# Okuma Parçası
|---|

Liderlik, Kültür ve Sorumluluk Üzerine

Dedeman markası, bir aile şirketi olmanın ötesinde Türkiye’nin konaklama kültürüne yön veren bir değer. Bu köklü yapının geleceğini şekillendirme sorumluluğunu ise Murat Özmestçi, şu sözlerle tanımlıyor: “Dedeman, Türkiye’de konaklama kültürünün şekillenmesinde önemli bir rol oynamış; sadece bir otel zinciri değil, aynı zamanda bir yaşam biçimini temsil eden bir marka. 4. kuşak temsilcisi olarak bu yapının geleceğini şekillendirme sorumluluğu benim için hem büyük bir onur hem de ciddiyetle üstlendiğim bir görev. Dedeman ismi, sektörde güvenle anılan bir isim. Bu güvenin oluşması yıllar süren bir emeğin ve istikrarın sonucu. Bugün bu markanın temsilcilerinden biri olarak, kendini güçlü biçimde hissettiren bir sorumluluk taşıyorum. Ancak bu duygu sadece yük değil; neye ve neden emek verdiğimi bana hatırlatan, yön gösteren ve motive eden bir iç kuvvet aslında. Bir yandan köklü geçmişimize saygı duyarak bu mirası korumaya çalışırken, diğer yandan da bugünün ve yarının dünyasında nasıl bir Dedeman olması gerektiğini düşünerek hareket ediyorum. Misafir beklentileri dönüşüyor, seyahat kavramı anlam değiştiriyor, sürdürülebilirlik artık bir tercih değil zorunluluk. Dolayısıyla kültürü taşımanın yolu, onu durağan tutmak değil; yaşayan, gelişen bir yapıya dönüştürmekten geçiyor. Ben de bu markayı geçmişten aldığı güçle geleceğe hazırlamak için çalışıyorum. Buradaki temel motivasyonum; sadece iyi oteller inşa etmek değil, güven duygusunu, kalite anlayışını ve misafirperverliği yeni nesillere de aktarabilmek.”

|---|

# Göreviniz
Dedeman markasının geleceği ve liderlik sorumluluğu üzerine olan metni kaldığı yerden alıp devam ettirin.

# Verilen Veriler

|---|

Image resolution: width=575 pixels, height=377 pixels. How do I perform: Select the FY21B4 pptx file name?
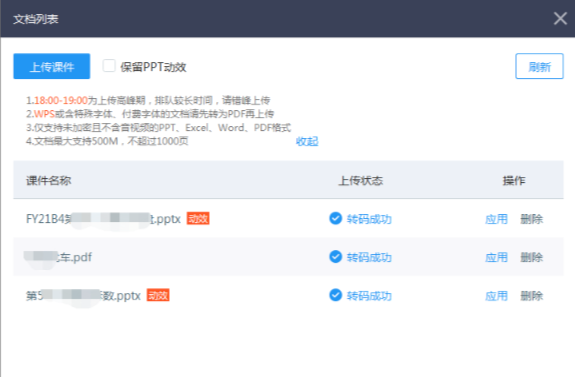click(103, 219)
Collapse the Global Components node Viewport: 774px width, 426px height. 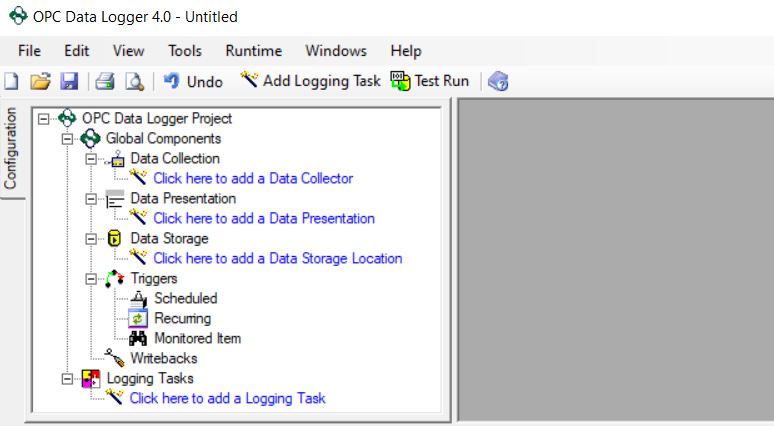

|---|

# Alıştırma Cevabı
Duygusal Mirası Koruma, Kurumsal Yapıyı Güçlendirme

Aile şirketlerinde profesyonelleşme süreci, çoğu zaman zorlu bir dengeyi gerektirir: Duygusal bağların sıcaklığı ile kurumsal yönetimin gerekliliklerini aynı potada eritmek. Dedeman Hotels & Resorts International, bu dönüşümü başarıyla sürdüren ender yapılardan biri. Özmestçi, aile içinde profesyonelleşmeyi bir dönüşüm süreci olarak gördüklerini belirtiyor ve bu süreci şöyle özetliyor: “Duygusal mirasımızı korurken, kurumsal yapıyı güçlendirmeye odaklanıyoruz. Rollerimizin net olması, ortak vizyonun belirlenmesi ve karar alma mekanizmalarının şeffaflığı bizim için çok önemli.” Bu dönüşümün merkezinde ise kuşaklar arası güçlü bir iş birliği yer alıyor. Annesi Banu Dedeman’ın değer odaklı ve adil liderliği, Yönetim Kurulu Başkanı Ergün Demiray’ın stratejik bakış açısı ve Murat Özmestçi’nin genç, dijital odaklı yaklaşımı; şirketin yönünü belirleyen temel unsurlar arasında. “Farklı dönemlerin deneyim ve beklentilerini aynı masada buluşturabilmek, profesyonel aile birlikteliğinin en güçlü tarafı,” diyen Özmestçi’ye göre bu çeşitlilik, karar alma süreçlerine de bütüncül ve sürdürülebilir bir perspektif kazandırıyor. Dedeman örneği, aile şirketlerinin doğru yapılandırıldığında kurumsallaşmanın önünde değil, tam merkezinde yer alabileceğini açıkça ortaya koyuyor.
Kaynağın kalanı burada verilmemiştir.